August - Summer holiday

With the school summer holidays in full swing, it’s great to encourage the kids to get out and enjoy the garden in a creative and educational way - whilst having a brilliant time. Learning new skills whilst using their imagination and creativity equips children with the building blocks to go really develop. Plus, as being outdoors always helps me de-stress, with so much wildlife to see and hear, I always encourage my kids to do the same. 

Build a tipi

This is great fun, which really young kids can get involved in building with too. Once it’s built, they’ll be outdoors for hours enjoying some fun imaginary play. 

You’ll need:

4 garden canes or tree stakes, 1.8m long

A big old sheet, duvet cover or tarpaulin

Some twine or big strong elastic bands

The kids can help poke the canes firmly into the ground as if they're forming the corners of a square, with the ends pointing together at the top until they cross over. Where these points meet will be tied together for strength, so wrap and knot your twine around the stakes or put several strong elastic bands around the whole bunch of stakes, to keep them together. Lightly wrap the sheet or cover around the tipi frame and tie it tightly at the top with twine or an elastic band, leaving the fabric loose over the poles so kids can get inside the tipi. They'll have hours of fun playing and you can sit back and enjoy the scene.

Clay coil pots

This one is definitely messy, but great fun and really gets kids exploring the sensations of mud and what they can make and model with clay! If your garden soil is heavy, you may well be able to dig through the topsoil in a disused area or on your vegetable plot and harvest your own clay - otherwise you can buy it ready-to-use from any craft shop. 

You'll need:


A bowl of water handy, for smoothing and dampening the pot as you work

A washable surface to work on - a picnic tray on the patio is the ideal workspace

Cover over counter surfaces to keep them protected and then take a piece of clay as large as your hand and knead it until it’s soft and workable. If cracks appear as you’re kneading, add a little water to your hands and keep working the clay. Once it’s smooth, you can roll it between your hands into a long, wiggly worm.

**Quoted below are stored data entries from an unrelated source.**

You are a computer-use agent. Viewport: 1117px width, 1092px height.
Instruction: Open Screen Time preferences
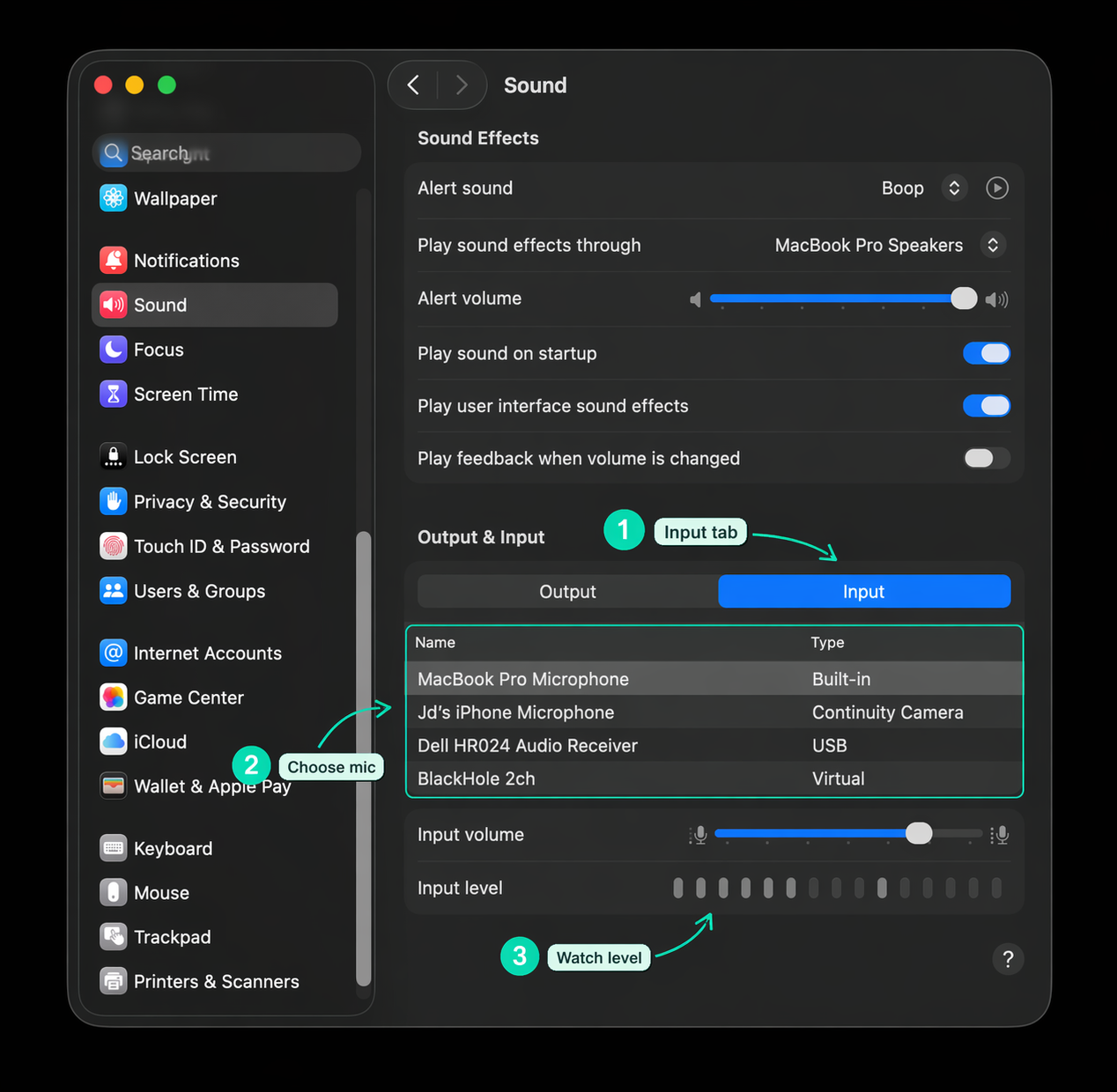114,394
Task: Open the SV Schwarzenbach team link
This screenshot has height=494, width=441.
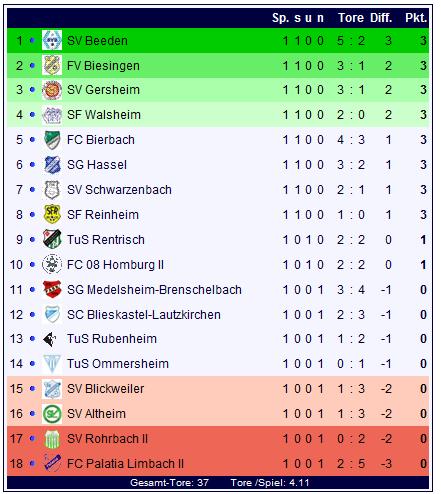Action: tap(119, 190)
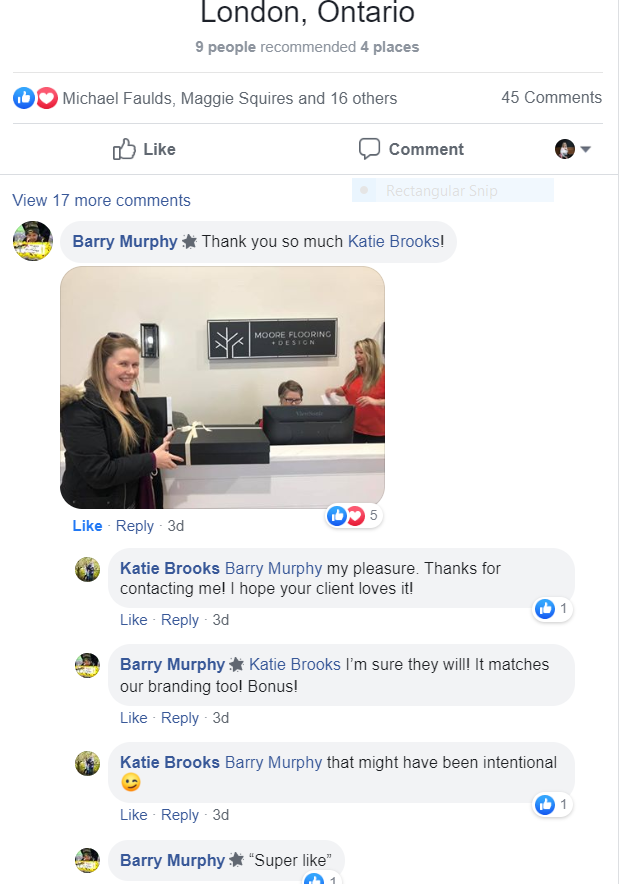Image resolution: width=619 pixels, height=884 pixels.
Task: Open the blue like reaction beside Michael Faulds
Action: point(24,98)
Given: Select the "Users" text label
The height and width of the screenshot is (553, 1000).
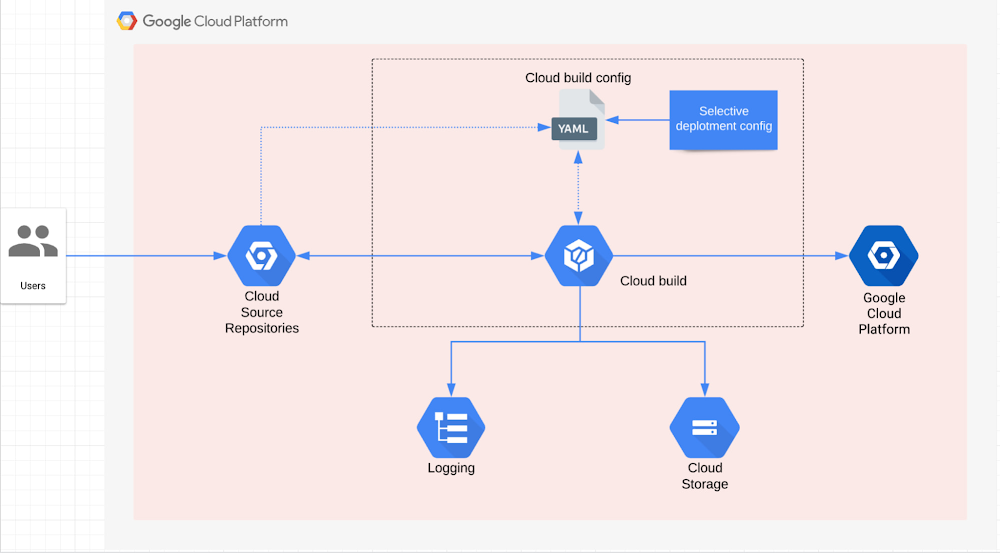Looking at the screenshot, I should coord(33,286).
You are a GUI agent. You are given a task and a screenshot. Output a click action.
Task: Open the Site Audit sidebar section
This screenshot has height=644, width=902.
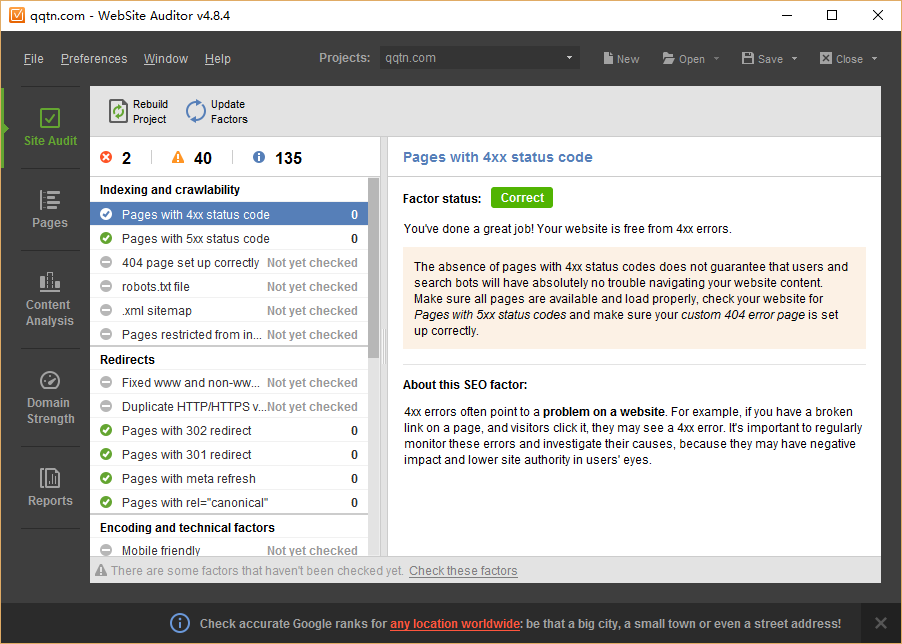coord(50,127)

Put this on your work surface and take one end of the clay worm, winding it round on itself into a spiral. Once you have a circle for the base of your pot, keep coiling around the edge of this, building upwards layer by layer until the end of the worm. You can keep adding to your pot until it’s the size you want – just brush with water and squeeze the ends together to join on another piece. Either keep it looking coiled and rustic or start to smooth it over by using your hands, moulding the inside with your thumb and fingers to form the desired shape. Once it’s finished, leave the pot out on the patio table in the sunshine to dry and any mess can be easily washed away with a hosepipe.

Welly boot planters

There’s no way to avoid it, kids grow out of their wellies at an alarming rate, so why not get them involved in upcycling them as funky planters. You can display your boot planters in a pair by the kitchen door or as an arrangement of three odd wellies, planted up with herbs or brightly coloured flowers.

You'll need:

A pair of old wellies, with or without holes in

Large gravel or stones

Multipurpose compost

Bedding plants or herbs 

Get the kids to give their old wellies a scrub, to clean off any mud and grime. Pop some drainage holes through the sole and the sides of each welly and then put stones or large gravel in the bottom so that most of the foot part is full - this will help with drainage and also adds weight to keep your planters upright when it’s windy. Add multipurpose compost to halfway up the leg section, and plant up with your chosen varieties, adding compost until almost at the top. Water well and decide where to display them!

There you have it - some delightfully easy and fantastically fun DIY projects to get the kids outside and gardening during the summer holidays.